> _WORK REQUIRED_
Copy the listing below word for word, beginning at the line containing "Task: Click the camera icon near Yoder" and continuing through the line containing "The height and width of the screenshot is (620, 1097).".

> _PROVIDED MATERIAL_
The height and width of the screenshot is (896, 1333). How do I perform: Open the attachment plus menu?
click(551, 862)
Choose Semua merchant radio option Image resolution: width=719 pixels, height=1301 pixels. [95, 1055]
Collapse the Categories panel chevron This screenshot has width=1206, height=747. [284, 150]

--

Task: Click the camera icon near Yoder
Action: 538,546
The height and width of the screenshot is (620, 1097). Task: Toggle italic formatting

...

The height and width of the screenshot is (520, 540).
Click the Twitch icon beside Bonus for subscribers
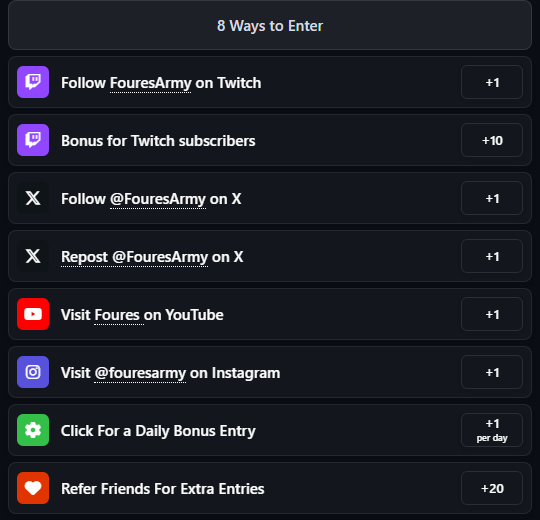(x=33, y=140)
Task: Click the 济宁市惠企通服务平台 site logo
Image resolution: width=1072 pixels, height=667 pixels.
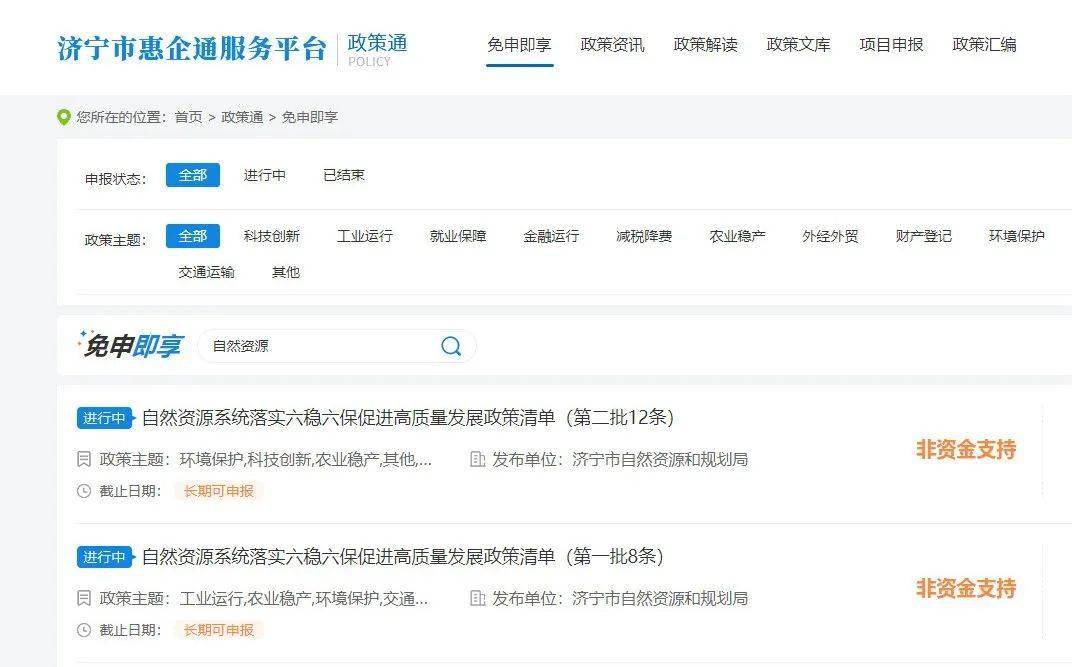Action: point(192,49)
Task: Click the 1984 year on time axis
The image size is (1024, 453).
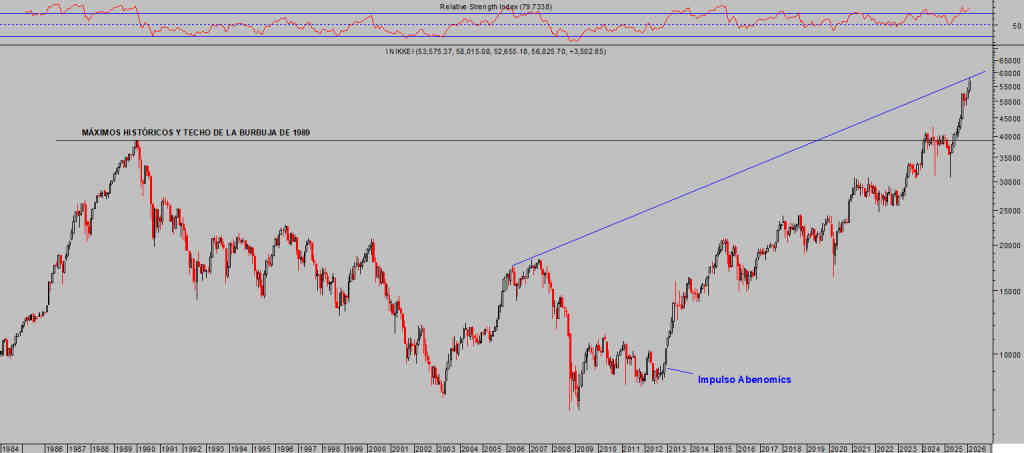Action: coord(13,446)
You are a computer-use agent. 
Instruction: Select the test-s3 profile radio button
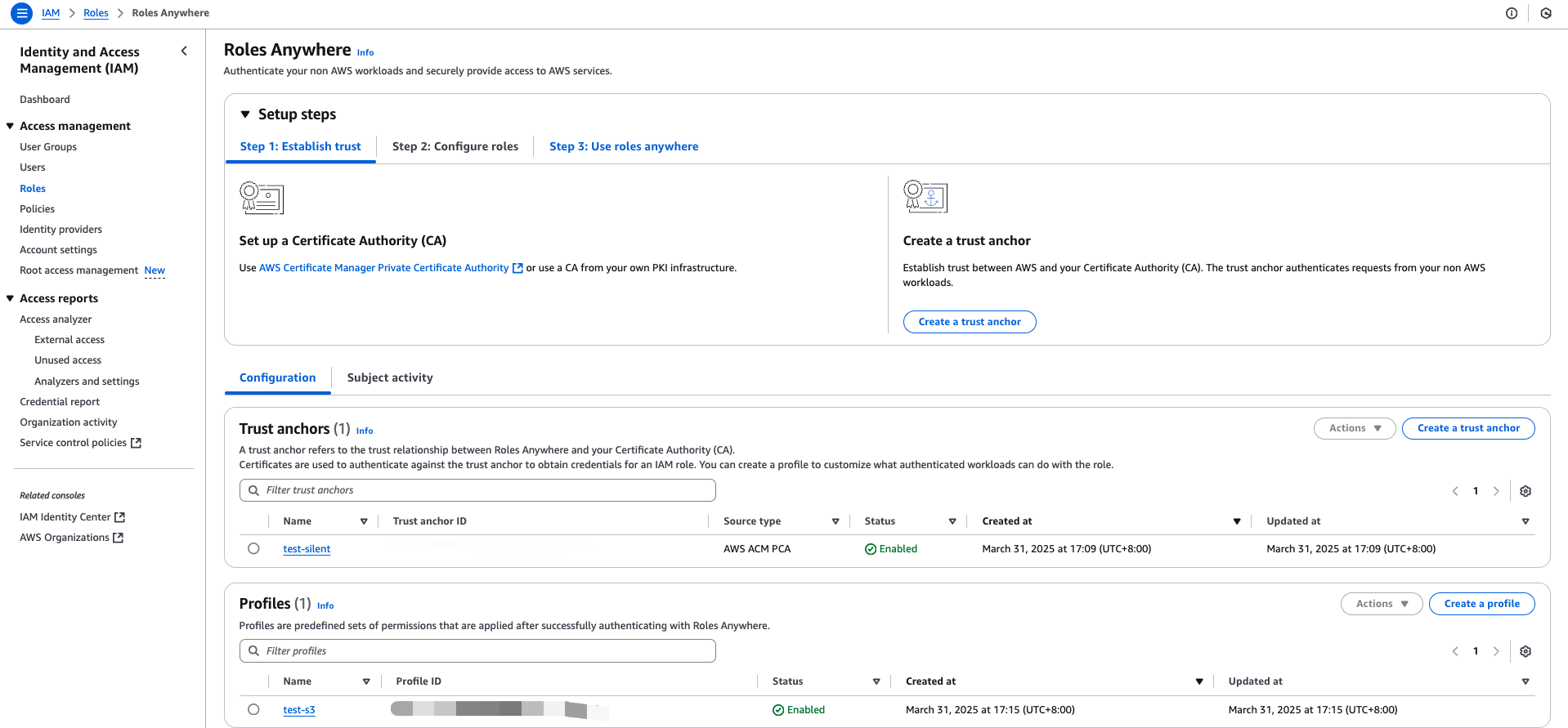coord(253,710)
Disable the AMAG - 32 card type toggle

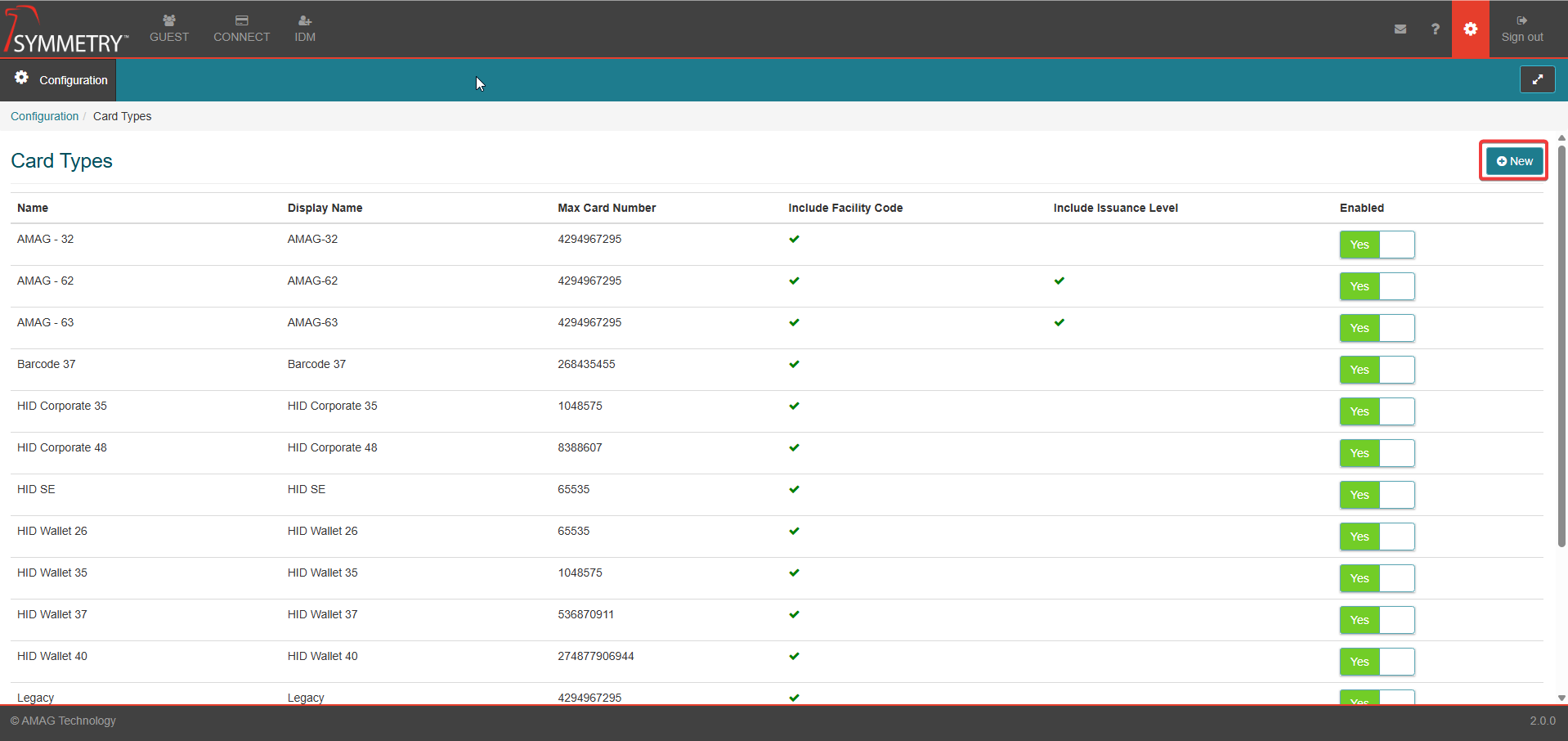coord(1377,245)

> _ANSWER BELOW_
Task: Click the camera icon near Yoder
Action: 538,546
The height and width of the screenshot is (620, 1097). Task: Toggle italic formatting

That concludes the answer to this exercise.